TASK GOAL:
Repeat the lines of the material below exactly, beginning at the one with "LRT Jabodebek Dukung" and stopping after the last.
.....
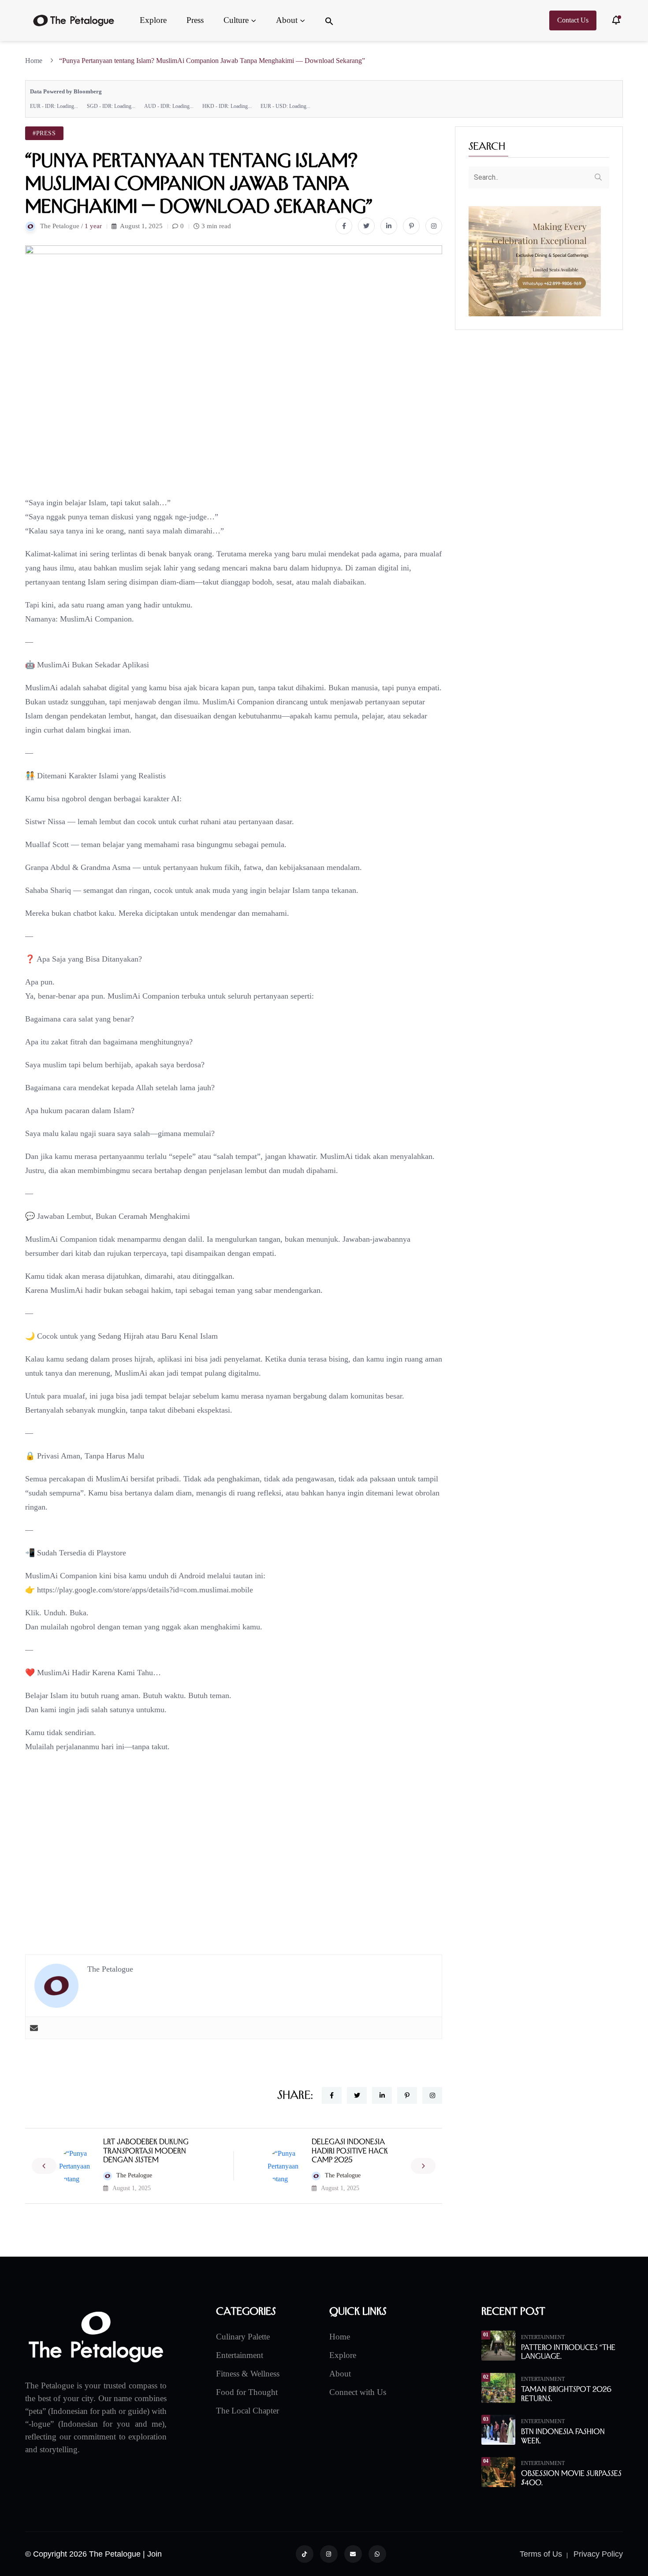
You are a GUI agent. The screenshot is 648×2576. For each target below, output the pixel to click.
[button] (329, 20)
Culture (236, 20)
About (287, 20)
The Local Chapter (247, 2410)
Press (195, 20)
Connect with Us (357, 2392)
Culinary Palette (243, 2336)
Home (35, 60)
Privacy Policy (598, 2554)
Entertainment (239, 2355)
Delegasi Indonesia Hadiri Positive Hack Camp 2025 (350, 2151)
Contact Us (572, 20)
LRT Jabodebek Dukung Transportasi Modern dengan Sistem (146, 2151)
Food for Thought (247, 2392)
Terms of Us (541, 2554)
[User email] (34, 2028)
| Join (152, 2554)
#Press (44, 133)
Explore (153, 20)
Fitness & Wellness (247, 2373)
.....
ANSWER FOR THE TASK:
LRT Jabodebek Dukung Transportasi Modern dengan Sistem (146, 2151)
Food for Thought (247, 2392)
Terms of Us (541, 2554)
[User email] (34, 2028)
| Join (152, 2554)
#Press (44, 133)
Explore (153, 20)
Fitness & Wellness (247, 2373)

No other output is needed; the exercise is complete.